[Record set — start]
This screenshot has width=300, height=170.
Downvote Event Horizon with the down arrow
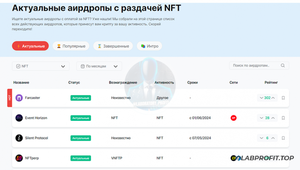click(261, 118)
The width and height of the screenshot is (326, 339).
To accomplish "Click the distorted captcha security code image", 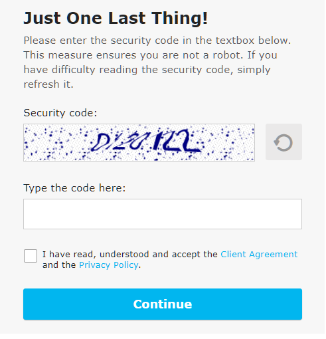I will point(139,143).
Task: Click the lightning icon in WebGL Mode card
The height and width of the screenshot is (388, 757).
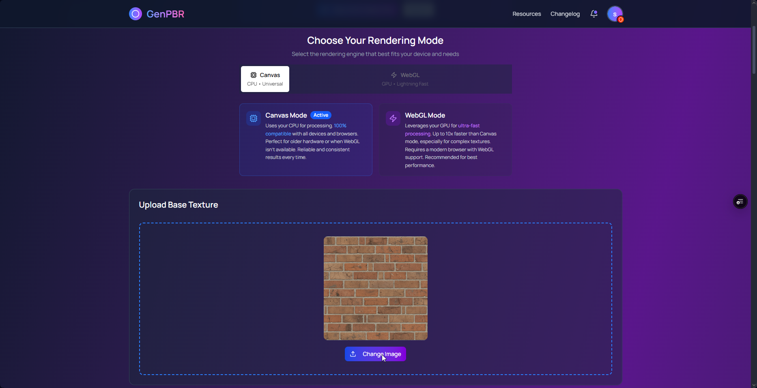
[Record set — finish]
The only acceptable answer is a number: how many lines of the listing contain the word "height".

3